- [Document text]
Today, we released insights from our study: Centennials, the before and after of a generation marked by Covid based on a survey we ran of 1000 parents to gather their impressions of how the Coronavirus pandemic has affected their children’s lives on a personal, digital and educational level. Our study offers insight into how the personal, digital and educational lives of children have changed during the pandemic, and what it means for their future.
We asked the same kind of questions we as parents ask ourselves: Is your child online more than before the pandemic? Would you consider your child to be addicted to digital devices? How has their mood changed, if at all? Do you think your child learns better or worse online? How is your child sleeping, eating, getting along with friends and family? Is your child getting outside enough? Getting enough exercise? We also asked parents if they have had to buy new devices? Or signed up for any new online services?

- [Your goal] Revise the study announcement from "Today, we released" to "for their future.", putting "poll" in place of "survey". You won't need the items to do the work here.

- [Dataset excerpts]
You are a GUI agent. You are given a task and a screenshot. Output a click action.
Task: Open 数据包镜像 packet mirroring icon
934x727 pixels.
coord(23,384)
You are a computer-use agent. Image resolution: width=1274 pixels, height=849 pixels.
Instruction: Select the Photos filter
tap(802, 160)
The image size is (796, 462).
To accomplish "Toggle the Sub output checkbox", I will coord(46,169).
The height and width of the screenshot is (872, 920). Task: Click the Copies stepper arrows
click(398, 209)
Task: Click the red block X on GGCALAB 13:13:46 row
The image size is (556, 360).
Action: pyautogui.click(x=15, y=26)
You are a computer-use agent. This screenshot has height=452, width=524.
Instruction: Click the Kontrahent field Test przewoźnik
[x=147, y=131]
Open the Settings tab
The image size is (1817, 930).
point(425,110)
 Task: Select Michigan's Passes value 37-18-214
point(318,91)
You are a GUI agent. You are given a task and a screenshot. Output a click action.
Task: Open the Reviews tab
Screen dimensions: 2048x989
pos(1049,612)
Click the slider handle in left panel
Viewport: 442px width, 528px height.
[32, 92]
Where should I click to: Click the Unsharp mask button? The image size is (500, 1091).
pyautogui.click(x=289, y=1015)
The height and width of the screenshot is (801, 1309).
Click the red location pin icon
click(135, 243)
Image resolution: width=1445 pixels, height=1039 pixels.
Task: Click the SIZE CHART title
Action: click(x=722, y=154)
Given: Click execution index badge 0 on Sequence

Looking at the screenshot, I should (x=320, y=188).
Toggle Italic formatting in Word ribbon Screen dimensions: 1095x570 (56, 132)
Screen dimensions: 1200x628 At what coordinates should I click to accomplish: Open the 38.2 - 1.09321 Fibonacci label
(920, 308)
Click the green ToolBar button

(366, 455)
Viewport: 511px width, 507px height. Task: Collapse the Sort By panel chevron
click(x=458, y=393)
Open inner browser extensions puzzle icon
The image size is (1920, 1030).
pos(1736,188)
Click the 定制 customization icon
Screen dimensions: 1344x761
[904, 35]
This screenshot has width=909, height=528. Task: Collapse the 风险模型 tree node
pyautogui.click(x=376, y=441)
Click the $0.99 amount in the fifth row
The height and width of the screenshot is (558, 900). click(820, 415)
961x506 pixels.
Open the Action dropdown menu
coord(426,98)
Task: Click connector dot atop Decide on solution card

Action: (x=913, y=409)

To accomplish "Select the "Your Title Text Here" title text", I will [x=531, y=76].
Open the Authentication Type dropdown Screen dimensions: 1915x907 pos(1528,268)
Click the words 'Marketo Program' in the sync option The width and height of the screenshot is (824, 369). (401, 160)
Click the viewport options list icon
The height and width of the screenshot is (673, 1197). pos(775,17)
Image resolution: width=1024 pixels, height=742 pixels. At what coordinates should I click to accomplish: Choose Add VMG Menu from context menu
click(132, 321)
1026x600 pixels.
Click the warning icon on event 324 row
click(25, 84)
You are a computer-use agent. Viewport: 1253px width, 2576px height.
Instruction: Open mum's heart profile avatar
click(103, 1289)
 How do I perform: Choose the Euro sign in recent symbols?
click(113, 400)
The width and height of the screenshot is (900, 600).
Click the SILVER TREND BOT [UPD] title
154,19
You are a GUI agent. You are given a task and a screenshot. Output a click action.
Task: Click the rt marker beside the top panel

- [Result of this exercise]
Today, we released insights from our study: Centennials, the before and after of a generation marked by Covid based on a poll we ran of 1000 parents to gather their impressions of how the Coronavirus pandemic has affected their children’s lives on a personal, digital and educational level. Our study offers insight into how the personal, digital and educational lives of children have changed during the pandemic, and what it means for their future.